GIVEN PROBLEM - Could you retype all of the data below line for line, without changing a single character?

DATASET RECORDS -
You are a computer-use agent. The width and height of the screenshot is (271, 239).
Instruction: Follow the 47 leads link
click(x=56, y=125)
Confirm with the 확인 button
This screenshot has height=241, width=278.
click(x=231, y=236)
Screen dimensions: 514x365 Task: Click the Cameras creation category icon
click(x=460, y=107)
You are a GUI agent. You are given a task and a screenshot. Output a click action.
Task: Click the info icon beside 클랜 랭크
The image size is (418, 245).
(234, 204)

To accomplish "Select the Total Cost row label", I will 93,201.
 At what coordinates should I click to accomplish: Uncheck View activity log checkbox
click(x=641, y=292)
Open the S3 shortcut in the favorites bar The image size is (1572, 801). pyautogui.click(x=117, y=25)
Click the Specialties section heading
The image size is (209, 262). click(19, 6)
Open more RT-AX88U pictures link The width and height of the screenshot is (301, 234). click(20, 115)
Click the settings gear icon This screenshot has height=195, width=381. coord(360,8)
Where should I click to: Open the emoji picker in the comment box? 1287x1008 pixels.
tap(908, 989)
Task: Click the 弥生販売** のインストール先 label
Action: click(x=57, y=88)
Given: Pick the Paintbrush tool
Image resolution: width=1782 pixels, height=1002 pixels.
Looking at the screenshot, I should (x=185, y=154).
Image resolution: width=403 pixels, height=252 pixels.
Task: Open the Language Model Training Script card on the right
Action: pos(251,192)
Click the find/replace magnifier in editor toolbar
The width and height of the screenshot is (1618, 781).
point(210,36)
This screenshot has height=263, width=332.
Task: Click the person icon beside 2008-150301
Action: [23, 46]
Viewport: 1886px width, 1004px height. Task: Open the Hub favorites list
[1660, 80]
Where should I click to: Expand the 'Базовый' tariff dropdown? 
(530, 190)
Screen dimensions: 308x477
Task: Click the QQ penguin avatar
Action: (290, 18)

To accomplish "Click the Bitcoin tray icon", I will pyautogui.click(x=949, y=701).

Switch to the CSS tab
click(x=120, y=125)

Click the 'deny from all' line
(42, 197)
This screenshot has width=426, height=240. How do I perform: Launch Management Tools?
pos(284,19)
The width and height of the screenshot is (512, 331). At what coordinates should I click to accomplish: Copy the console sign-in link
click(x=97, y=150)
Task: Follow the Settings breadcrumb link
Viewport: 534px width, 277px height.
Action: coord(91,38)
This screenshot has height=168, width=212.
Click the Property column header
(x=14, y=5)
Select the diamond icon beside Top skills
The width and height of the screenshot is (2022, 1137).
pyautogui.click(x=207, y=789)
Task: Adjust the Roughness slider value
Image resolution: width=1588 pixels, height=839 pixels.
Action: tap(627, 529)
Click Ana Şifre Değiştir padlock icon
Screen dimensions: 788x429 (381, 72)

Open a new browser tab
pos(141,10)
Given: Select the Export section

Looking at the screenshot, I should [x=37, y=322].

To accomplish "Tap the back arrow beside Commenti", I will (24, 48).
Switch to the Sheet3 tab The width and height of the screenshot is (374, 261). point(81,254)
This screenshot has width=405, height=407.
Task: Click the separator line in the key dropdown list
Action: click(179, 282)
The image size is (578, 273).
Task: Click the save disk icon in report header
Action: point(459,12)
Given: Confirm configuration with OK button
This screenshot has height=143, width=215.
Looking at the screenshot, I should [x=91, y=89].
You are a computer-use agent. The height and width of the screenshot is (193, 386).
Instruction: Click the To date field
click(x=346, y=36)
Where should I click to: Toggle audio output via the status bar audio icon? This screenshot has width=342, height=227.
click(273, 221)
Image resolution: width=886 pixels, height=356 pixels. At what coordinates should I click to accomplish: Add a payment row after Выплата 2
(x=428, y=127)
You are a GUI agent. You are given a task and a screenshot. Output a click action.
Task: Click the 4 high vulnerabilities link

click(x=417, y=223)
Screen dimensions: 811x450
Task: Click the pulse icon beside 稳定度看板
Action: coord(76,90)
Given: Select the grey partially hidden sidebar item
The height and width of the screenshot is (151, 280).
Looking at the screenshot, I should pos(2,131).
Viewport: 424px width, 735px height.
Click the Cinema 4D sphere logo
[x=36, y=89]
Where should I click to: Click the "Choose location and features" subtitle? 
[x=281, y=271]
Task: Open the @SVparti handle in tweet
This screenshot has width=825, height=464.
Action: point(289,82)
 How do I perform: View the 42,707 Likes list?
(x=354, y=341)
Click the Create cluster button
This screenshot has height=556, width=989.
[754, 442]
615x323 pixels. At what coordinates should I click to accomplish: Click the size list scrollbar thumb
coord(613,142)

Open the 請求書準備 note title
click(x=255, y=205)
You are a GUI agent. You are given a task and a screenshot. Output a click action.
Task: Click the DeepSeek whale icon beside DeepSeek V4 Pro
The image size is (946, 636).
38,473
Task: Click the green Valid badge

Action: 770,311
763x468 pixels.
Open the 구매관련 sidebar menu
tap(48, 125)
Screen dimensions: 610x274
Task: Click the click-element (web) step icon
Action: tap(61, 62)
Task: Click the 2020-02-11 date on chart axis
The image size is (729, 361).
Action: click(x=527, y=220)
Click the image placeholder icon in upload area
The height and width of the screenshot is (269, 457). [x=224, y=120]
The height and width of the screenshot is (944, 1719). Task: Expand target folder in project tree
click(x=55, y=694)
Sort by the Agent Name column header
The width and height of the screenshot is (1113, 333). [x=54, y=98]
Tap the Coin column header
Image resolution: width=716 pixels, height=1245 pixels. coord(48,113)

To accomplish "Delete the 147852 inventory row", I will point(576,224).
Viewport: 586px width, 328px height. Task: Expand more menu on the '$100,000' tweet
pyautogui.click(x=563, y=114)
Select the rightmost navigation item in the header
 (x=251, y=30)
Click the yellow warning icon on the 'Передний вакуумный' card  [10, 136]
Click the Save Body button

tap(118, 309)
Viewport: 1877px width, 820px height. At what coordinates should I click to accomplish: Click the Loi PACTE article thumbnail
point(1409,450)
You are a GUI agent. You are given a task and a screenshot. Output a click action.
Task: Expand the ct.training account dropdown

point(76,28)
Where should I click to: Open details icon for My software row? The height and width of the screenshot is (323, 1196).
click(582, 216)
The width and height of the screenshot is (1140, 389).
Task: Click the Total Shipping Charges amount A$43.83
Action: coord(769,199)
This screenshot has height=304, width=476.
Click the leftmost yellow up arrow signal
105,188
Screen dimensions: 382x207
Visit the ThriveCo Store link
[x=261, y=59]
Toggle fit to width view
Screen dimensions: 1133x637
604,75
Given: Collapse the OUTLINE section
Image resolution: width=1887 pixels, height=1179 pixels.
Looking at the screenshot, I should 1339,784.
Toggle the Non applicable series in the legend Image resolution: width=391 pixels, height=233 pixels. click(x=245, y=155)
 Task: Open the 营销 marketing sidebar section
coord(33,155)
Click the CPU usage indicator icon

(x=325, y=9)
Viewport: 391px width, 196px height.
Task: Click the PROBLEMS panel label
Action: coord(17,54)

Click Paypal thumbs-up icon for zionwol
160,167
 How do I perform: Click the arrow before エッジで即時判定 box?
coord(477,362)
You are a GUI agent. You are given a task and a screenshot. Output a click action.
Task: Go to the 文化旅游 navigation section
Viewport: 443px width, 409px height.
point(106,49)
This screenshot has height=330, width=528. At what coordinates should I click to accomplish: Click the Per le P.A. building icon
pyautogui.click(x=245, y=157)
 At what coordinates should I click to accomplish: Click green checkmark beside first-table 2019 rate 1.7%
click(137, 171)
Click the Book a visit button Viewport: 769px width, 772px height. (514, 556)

EXPECTED OUTPUT -
You are a computer-use agent. The width and height of the screenshot is (271, 239).
Instruction: Follow the 47 leads link
click(x=56, y=125)
Confirm with the 확인 button
This screenshot has height=241, width=278.
click(x=231, y=236)
Screen dimensions: 514x365 Task: Click the Cameras creation category icon
click(x=460, y=107)
You are a GUI agent. You are given a task and a screenshot. Output a click action.
Task: Click the info icon beside 클랜 랭크
The image size is (418, 245).
(234, 204)

To accomplish "Select the Total Cost row label", I will 93,201.
 At what coordinates should I click to accomplish: Uncheck View activity log checkbox
click(x=641, y=292)
Open the S3 shortcut in the favorites bar The image size is (1572, 801). pyautogui.click(x=117, y=25)
Click the Specialties section heading
The image size is (209, 262). click(19, 6)
Open more RT-AX88U pictures link The width and height of the screenshot is (301, 234). click(20, 115)
Click the settings gear icon This screenshot has height=195, width=381. coord(360,8)
Where should I click to: Open the emoji picker in the comment box? 1287x1008 pixels.
tap(908, 989)
Task: Click the 弥生販売** のインストール先 label
Action: click(x=57, y=88)
Given: Pick the Paintbrush tool
Image resolution: width=1782 pixels, height=1002 pixels.
Looking at the screenshot, I should (x=185, y=154).
Image resolution: width=403 pixels, height=252 pixels.
Task: Open the Language Model Training Script card on the right
Action: pos(251,192)
Click the find/replace magnifier in editor toolbar
The width and height of the screenshot is (1618, 781).
point(210,36)
This screenshot has height=263, width=332.
Task: Click the person icon beside 2008-150301
Action: [23, 46]
Viewport: 1886px width, 1004px height. Task: Open the Hub favorites list
[1660, 80]
Where should I click to: Expand the 'Базовый' tariff dropdown? 
(530, 190)
Screen dimensions: 308x477
Task: Click the QQ penguin avatar
Action: (290, 18)

To accomplish "Click the Bitcoin tray icon", I will pyautogui.click(x=949, y=701).

Switch to the CSS tab
click(x=120, y=125)

Click the 'deny from all' line
(42, 197)
This screenshot has width=426, height=240. How do I perform: Launch Management Tools?
pos(284,19)
The width and height of the screenshot is (512, 331). At what coordinates should I click to accomplish: Copy the console sign-in link
click(x=97, y=150)
Task: Follow the Settings breadcrumb link
Viewport: 534px width, 277px height.
Action: coord(91,38)
This screenshot has height=168, width=212.
Click the Property column header
(x=14, y=5)
Select the diamond icon beside Top skills
The width and height of the screenshot is (2022, 1137).
pyautogui.click(x=207, y=789)
Task: Adjust the Roughness slider value
Image resolution: width=1588 pixels, height=839 pixels.
Action: tap(627, 529)
Click Ana Şifre Değiştir padlock icon
Screen dimensions: 788x429 (381, 72)

Open a new browser tab
pos(141,10)
Given: Select the Export section

Looking at the screenshot, I should [x=37, y=322].

To accomplish "Tap the back arrow beside Commenti", I will (24, 48).
Switch to the Sheet3 tab The width and height of the screenshot is (374, 261). point(81,254)
This screenshot has width=405, height=407.
Task: Click the separator line in the key dropdown list
Action: click(179, 282)
The image size is (578, 273).
Task: Click the save disk icon in report header
Action: point(459,12)
Given: Confirm configuration with OK button
This screenshot has height=143, width=215.
Looking at the screenshot, I should [x=91, y=89].
You are a computer-use agent. The height and width of the screenshot is (193, 386).
Instruction: Click the To date field
click(x=346, y=36)
Where should I click to: Toggle audio output via the status bar audio icon? This screenshot has width=342, height=227.
click(273, 221)
Image resolution: width=886 pixels, height=356 pixels. At what coordinates should I click to accomplish: Add a payment row after Выплата 2
(x=428, y=127)
You are a GUI agent. You are given a task and a screenshot. Output a click action.
Task: Click the 4 high vulnerabilities link

click(x=417, y=223)
Screen dimensions: 811x450
Task: Click the pulse icon beside 稳定度看板
Action: coord(76,90)
Given: Select the grey partially hidden sidebar item
The height and width of the screenshot is (151, 280).
Looking at the screenshot, I should pos(2,131).
Viewport: 424px width, 735px height.
Click the Cinema 4D sphere logo
[x=36, y=89]
Where should I click to: Click the "Choose location and features" subtitle? 
[x=281, y=271]
Task: Open the @SVparti handle in tweet
This screenshot has width=825, height=464.
Action: point(289,82)
 How do I perform: View the 42,707 Likes list?
(x=354, y=341)
Click the Create cluster button
This screenshot has height=556, width=989.
[754, 442]
615x323 pixels. At what coordinates should I click to accomplish: Click the size list scrollbar thumb
coord(613,142)

Open the 請求書準備 note title
click(x=255, y=205)
You are a GUI agent. You are given a task and a screenshot. Output a click action.
Task: Click the DeepSeek whale icon beside DeepSeek V4 Pro
The image size is (946, 636).
38,473
Task: Click the green Valid badge

Action: 770,311
763x468 pixels.
Open the 구매관련 sidebar menu
tap(48, 125)
Screen dimensions: 610x274
Task: Click the click-element (web) step icon
Action: tap(61, 62)
Task: Click the 2020-02-11 date on chart axis
The image size is (729, 361).
Action: click(x=527, y=220)
Click the image placeholder icon in upload area
The height and width of the screenshot is (269, 457). [x=224, y=120]
The height and width of the screenshot is (944, 1719). Task: Expand target folder in project tree
click(x=55, y=694)
Sort by the Agent Name column header
The width and height of the screenshot is (1113, 333). [x=54, y=98]
Tap the Coin column header
Image resolution: width=716 pixels, height=1245 pixels. coord(48,113)

To accomplish "Delete the 147852 inventory row", I will point(576,224).
Viewport: 586px width, 328px height. Task: Expand more menu on the '$100,000' tweet
pyautogui.click(x=563, y=114)
Select the rightmost navigation item in the header
 (x=251, y=30)
Click the yellow warning icon on the 'Передний вакуумный' card  [10, 136]
Click the Save Body button

tap(118, 309)
Viewport: 1877px width, 820px height. At what coordinates should I click to accomplish: Click the Loi PACTE article thumbnail
point(1409,450)
You are a GUI agent. You are given a task and a screenshot. Output a click action.
Task: Expand the ct.training account dropdown

point(76,28)
Where should I click to: Open details icon for My software row? The height and width of the screenshot is (323, 1196).
click(582, 216)
The width and height of the screenshot is (1140, 389).
Task: Click the Total Shipping Charges amount A$43.83
Action: coord(769,199)
This screenshot has height=304, width=476.
Click the leftmost yellow up arrow signal
105,188
Screen dimensions: 382x207
Visit the ThriveCo Store link
[x=261, y=59]
Toggle fit to width view
Screen dimensions: 1133x637
604,75
Given: Collapse the OUTLINE section
Image resolution: width=1887 pixels, height=1179 pixels.
Looking at the screenshot, I should 1339,784.
Toggle the Non applicable series in the legend Image resolution: width=391 pixels, height=233 pixels. click(x=245, y=155)
 Task: Open the 营销 marketing sidebar section
coord(33,155)
Click the CPU usage indicator icon

(x=325, y=9)
Viewport: 391px width, 196px height.
Task: Click the PROBLEMS panel label
Action: coord(17,54)

Click Paypal thumbs-up icon for zionwol
160,167
 How do I perform: Click the arrow before エッジで即時判定 box?
coord(477,362)
You are a GUI agent. You are given a task and a screenshot. Output a click action.
Task: Go to the 文化旅游 navigation section
Viewport: 443px width, 409px height.
point(106,49)
This screenshot has height=330, width=528. At what coordinates should I click to accomplish: Click the Per le P.A. building icon
pyautogui.click(x=245, y=157)
 At what coordinates should I click to accomplish: Click green checkmark beside first-table 2019 rate 1.7%
click(137, 171)
Click the Book a visit button Viewport: 769px width, 772px height. (514, 556)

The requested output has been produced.